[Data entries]
######
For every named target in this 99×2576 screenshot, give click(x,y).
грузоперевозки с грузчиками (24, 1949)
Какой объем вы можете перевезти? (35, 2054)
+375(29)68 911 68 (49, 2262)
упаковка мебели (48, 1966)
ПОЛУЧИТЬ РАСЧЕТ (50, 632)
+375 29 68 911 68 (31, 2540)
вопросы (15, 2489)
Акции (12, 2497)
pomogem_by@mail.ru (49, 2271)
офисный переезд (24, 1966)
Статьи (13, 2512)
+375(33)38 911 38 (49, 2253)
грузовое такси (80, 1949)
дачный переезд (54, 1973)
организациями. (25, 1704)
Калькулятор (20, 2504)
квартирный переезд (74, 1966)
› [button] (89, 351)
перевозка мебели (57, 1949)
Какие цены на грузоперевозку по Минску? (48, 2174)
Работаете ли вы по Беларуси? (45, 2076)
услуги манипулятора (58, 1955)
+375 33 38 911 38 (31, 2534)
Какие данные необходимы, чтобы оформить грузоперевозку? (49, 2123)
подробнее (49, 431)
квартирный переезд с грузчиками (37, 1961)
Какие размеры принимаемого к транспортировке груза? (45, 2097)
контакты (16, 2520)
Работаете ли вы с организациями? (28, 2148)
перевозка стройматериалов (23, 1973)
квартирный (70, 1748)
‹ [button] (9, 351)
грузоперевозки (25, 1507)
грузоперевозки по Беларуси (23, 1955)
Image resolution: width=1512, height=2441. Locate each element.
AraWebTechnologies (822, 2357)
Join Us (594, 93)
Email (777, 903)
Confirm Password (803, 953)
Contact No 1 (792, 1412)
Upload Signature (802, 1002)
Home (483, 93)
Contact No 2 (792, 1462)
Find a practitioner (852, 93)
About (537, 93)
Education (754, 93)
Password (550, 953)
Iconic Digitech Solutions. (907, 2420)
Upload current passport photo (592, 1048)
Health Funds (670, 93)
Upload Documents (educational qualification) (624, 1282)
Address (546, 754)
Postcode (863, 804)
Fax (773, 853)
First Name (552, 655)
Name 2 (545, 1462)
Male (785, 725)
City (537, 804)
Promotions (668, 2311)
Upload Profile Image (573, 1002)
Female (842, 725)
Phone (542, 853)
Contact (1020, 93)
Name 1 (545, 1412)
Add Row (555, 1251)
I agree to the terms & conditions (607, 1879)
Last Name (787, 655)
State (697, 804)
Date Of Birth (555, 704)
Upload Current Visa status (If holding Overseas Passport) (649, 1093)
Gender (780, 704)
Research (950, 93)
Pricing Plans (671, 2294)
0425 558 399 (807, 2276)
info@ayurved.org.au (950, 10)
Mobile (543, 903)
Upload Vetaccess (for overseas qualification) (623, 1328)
######
**PROBLEM REQUIREMENTS**
From the records above, copy out the line with "AraWebTechnologies (822, 2357)", the line with "Upload Documents (educational", and every line between them, word for word.

**EXERCISE OUTPUT**
AraWebTechnologies (822, 2357)
Join Us (594, 93)
Email (777, 903)
Confirm Password (803, 953)
Contact No 1 (792, 1412)
Upload Signature (802, 1002)
Home (483, 93)
Contact No 2 (792, 1462)
Find a practitioner (852, 93)
About (537, 93)
Education (754, 93)
Password (550, 953)
Iconic Digitech Solutions. (907, 2420)
Upload current passport photo (592, 1048)
Health Funds (670, 93)
Upload Documents (educational qualification) (624, 1282)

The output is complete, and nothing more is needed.